|Speciale, 3. modul, 2013, id:285|
|Vejleder:||Jeppe C. Dyre|
|Findes på RUb:||Ja|
It has been shown  that for liquids exhibiting strong correlation between its NVT virial and potential energy equilibrium fluctuations, one can, to a good approximation, define isomorphic curves in the density-temperature phase diagram, along which structure, dynamics, excess entropy, heat capacity etc. are all invariant. We investigate this behavior via MD-simulations in the FCC-crystalline state for Lennard-Jones systems and show that the strong correlation here is even more pronounced than for the liquid.
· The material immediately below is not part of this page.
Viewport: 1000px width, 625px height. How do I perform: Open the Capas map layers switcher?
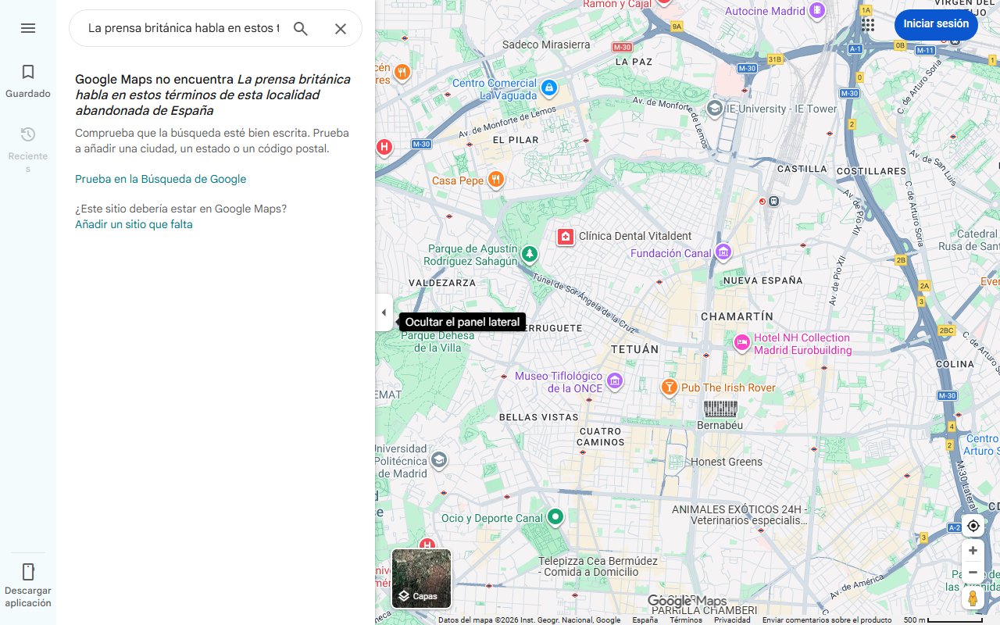421,579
This implies that isomorphic curves exist in the crystal phase, as well. We confirm this by studying the following predicted invariance: (1) The structure via the radial distribution function and structure factor, (2) short-ranged dynamics via the velocity autocorrelation function, (3) long-ranged dynamics via mean-square displacement of crystal vacancies, (4) aging via the relaxations of the system after instantaneous jumps between isomorphic state points. In all cases we compare the results with similar results along isochors and isotherms. In addition we investigate sodium-chloride in the crystal phase modeled by a potential consisting of a Lennard-Jones and a Coulomb term in a FCC structure. This system exhibits correlations just below the limit of strong correlations, and as a consequence has less well-defined isomorphs.